Your task — Reproduce exactly the line with "Task: Open 加入会议 via its door icon" and every line that follows it below, up to and including the last one. Do not include pictures or anything else.

Dataset content —
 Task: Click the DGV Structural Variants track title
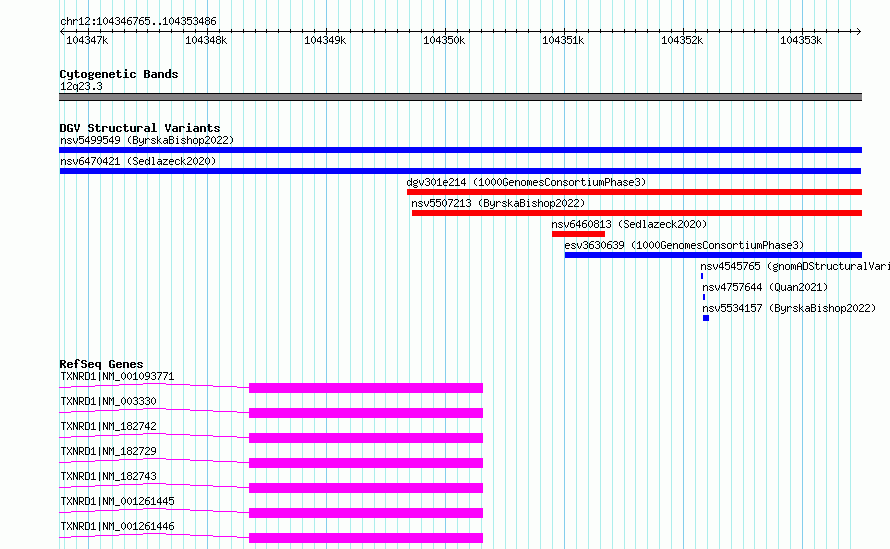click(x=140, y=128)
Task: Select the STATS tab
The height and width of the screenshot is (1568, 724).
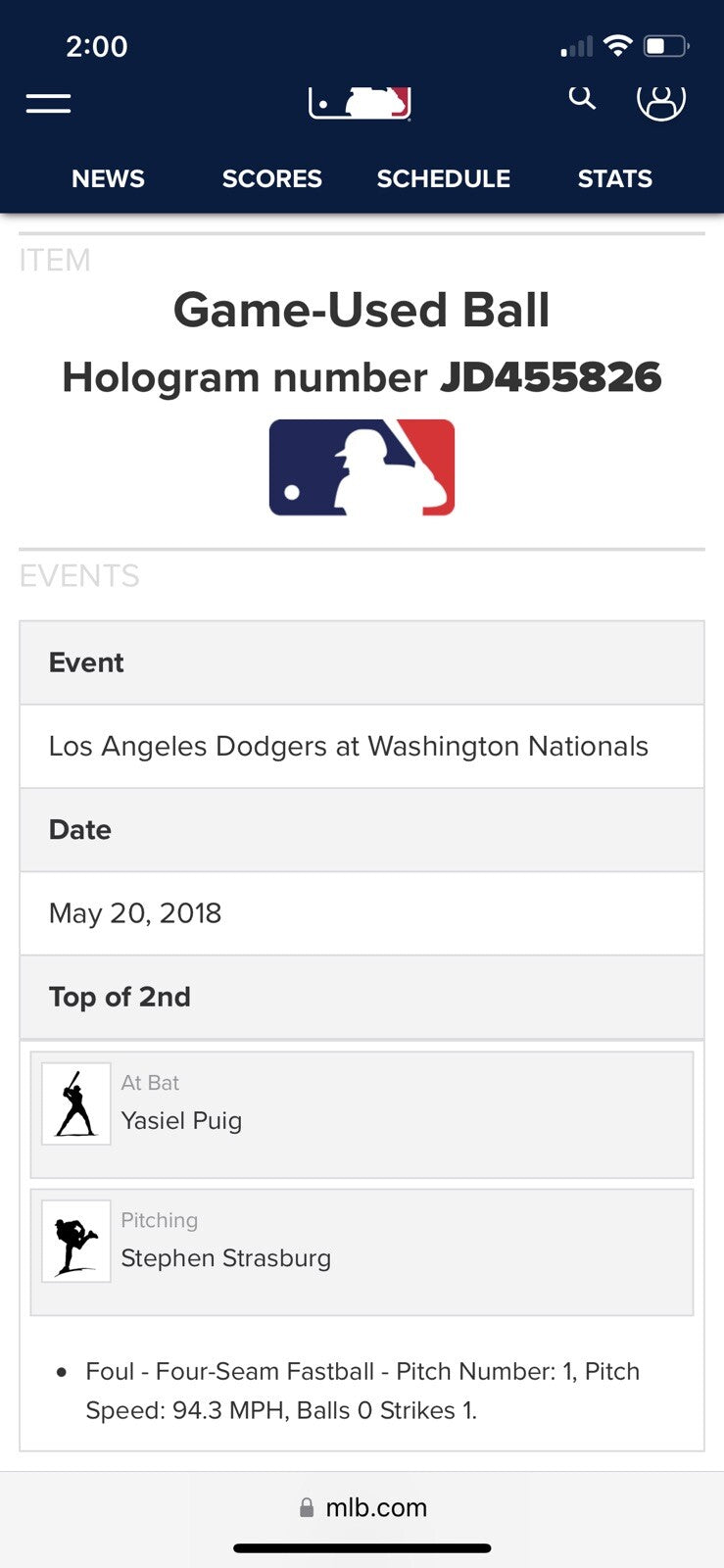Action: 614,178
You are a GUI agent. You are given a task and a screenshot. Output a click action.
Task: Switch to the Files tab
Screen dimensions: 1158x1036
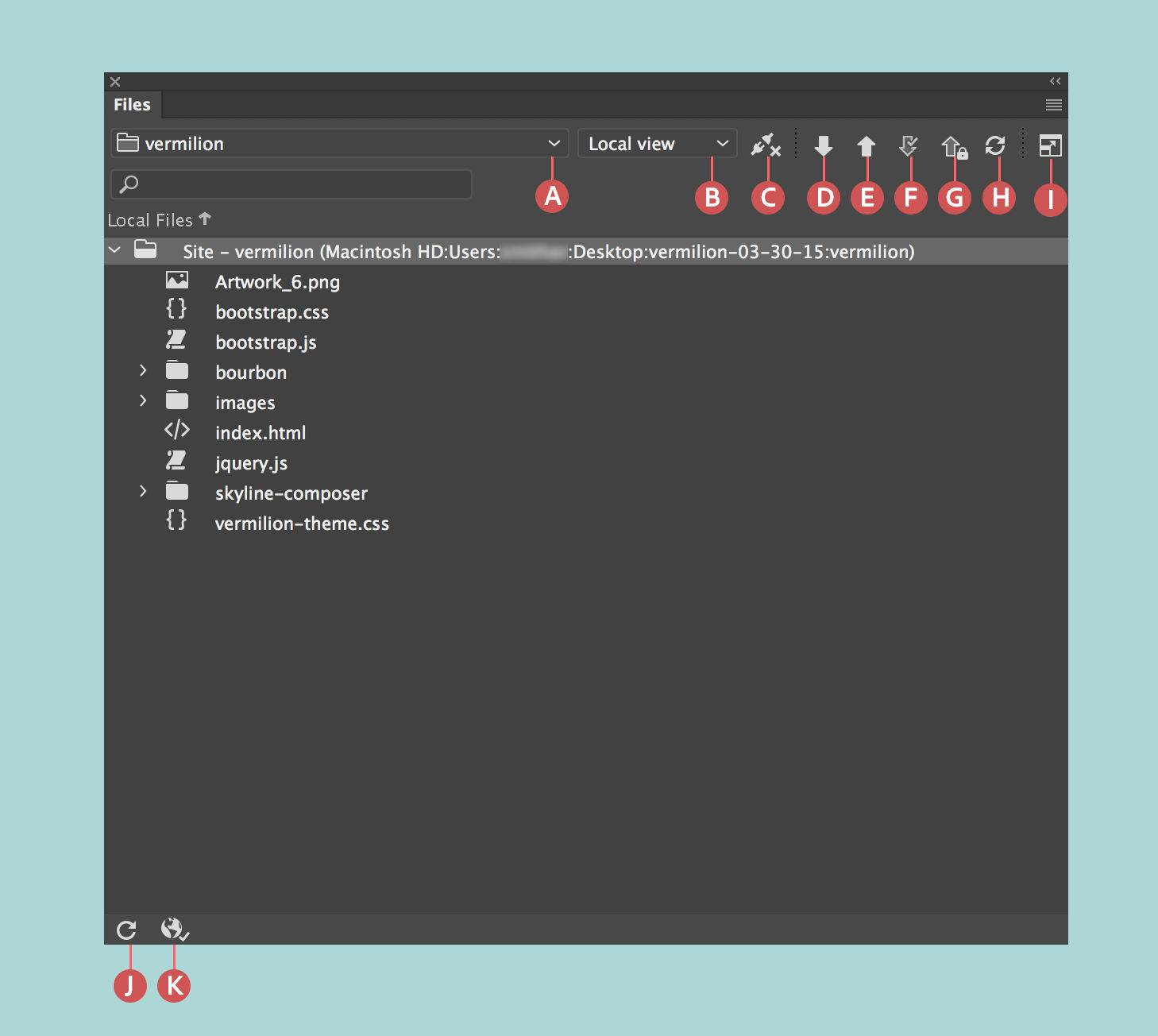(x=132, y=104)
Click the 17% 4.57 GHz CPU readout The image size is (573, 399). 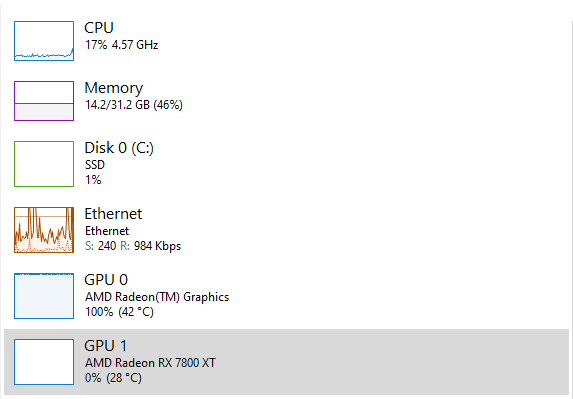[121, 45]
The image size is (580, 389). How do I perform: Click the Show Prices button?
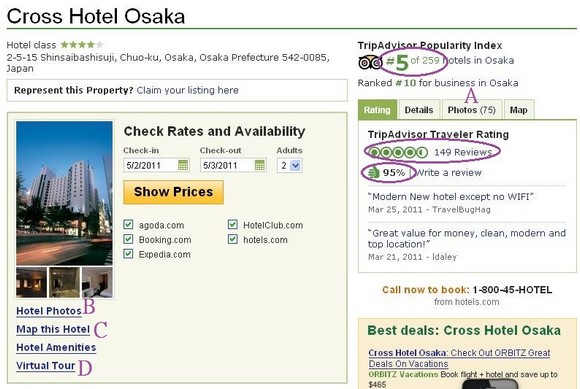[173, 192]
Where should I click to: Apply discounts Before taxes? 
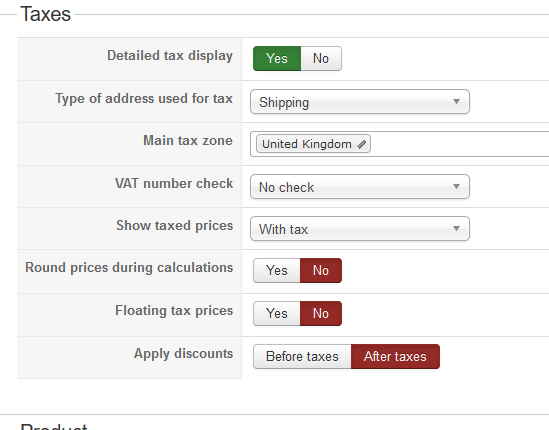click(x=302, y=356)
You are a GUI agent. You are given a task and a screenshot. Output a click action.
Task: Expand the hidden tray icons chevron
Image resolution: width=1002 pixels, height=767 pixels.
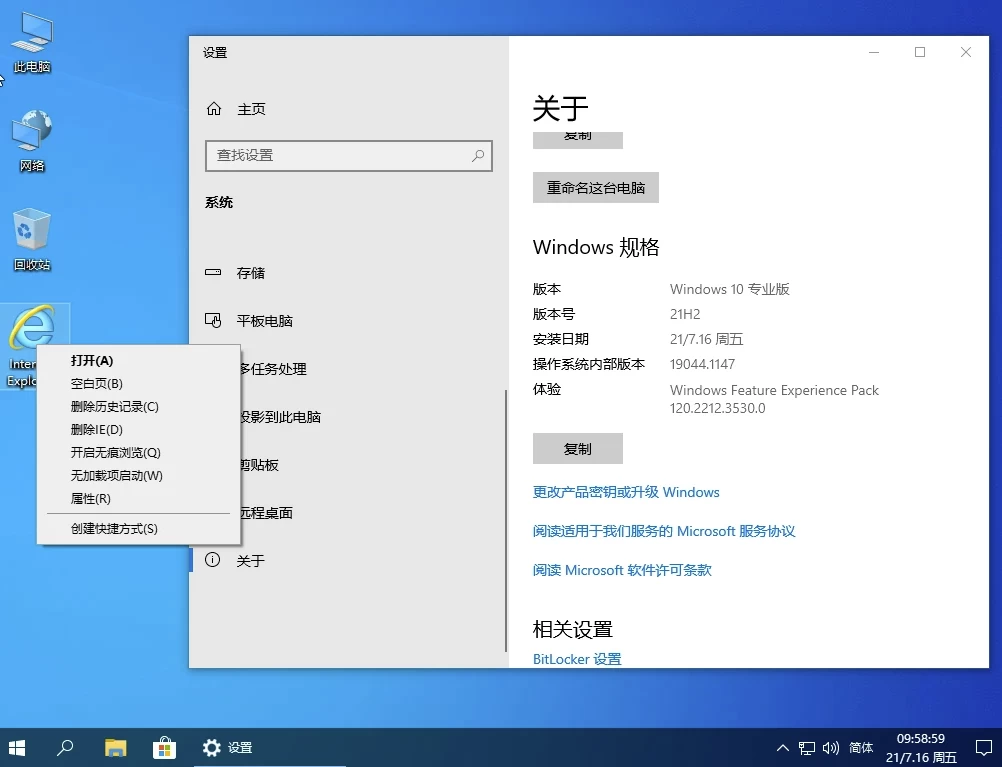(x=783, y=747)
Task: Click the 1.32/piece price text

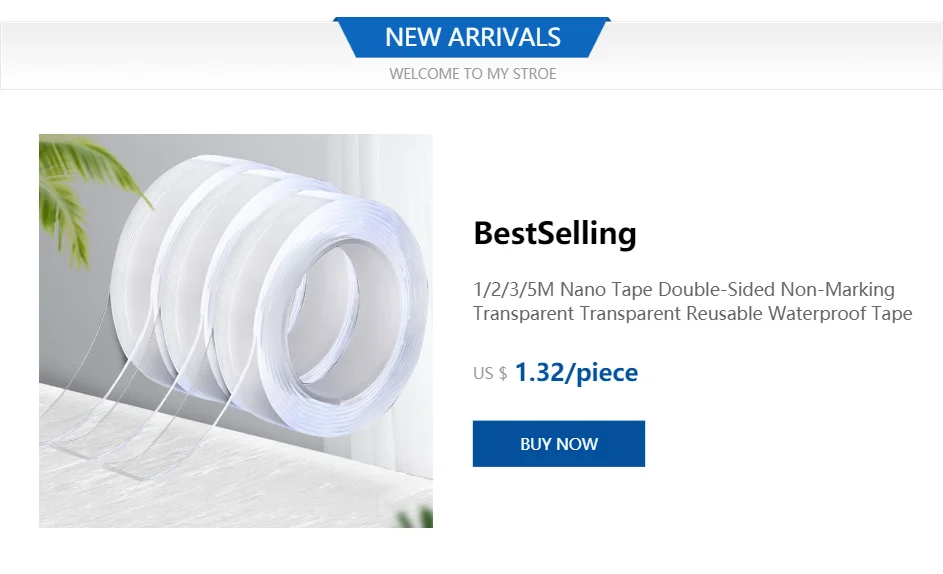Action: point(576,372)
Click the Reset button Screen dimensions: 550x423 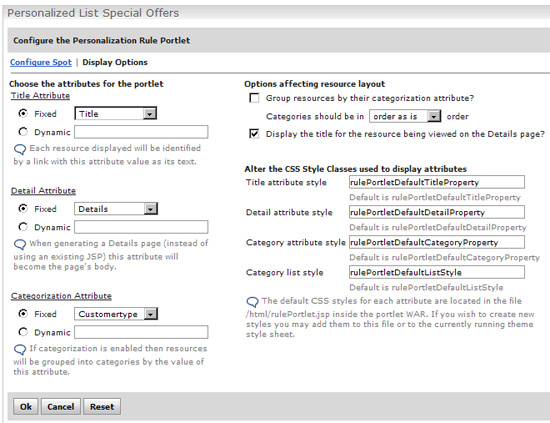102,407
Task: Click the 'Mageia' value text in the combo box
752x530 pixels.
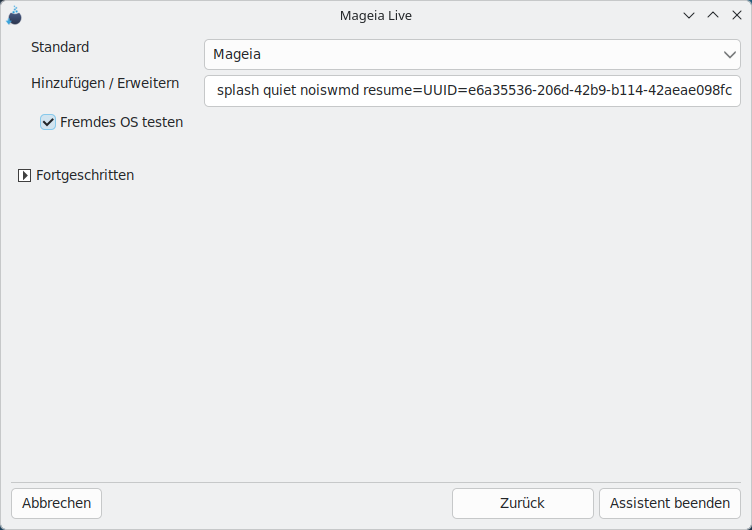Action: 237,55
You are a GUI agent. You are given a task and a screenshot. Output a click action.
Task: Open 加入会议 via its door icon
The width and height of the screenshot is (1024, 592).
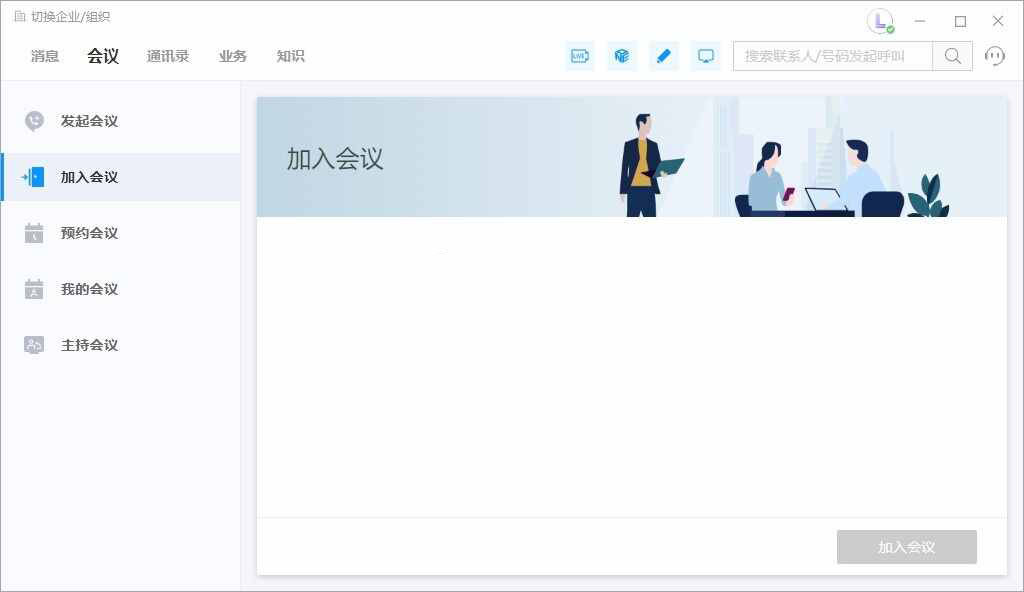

Written solution —
Task: Open 加入会议 via its door icon
The width and height of the screenshot is (1024, 592).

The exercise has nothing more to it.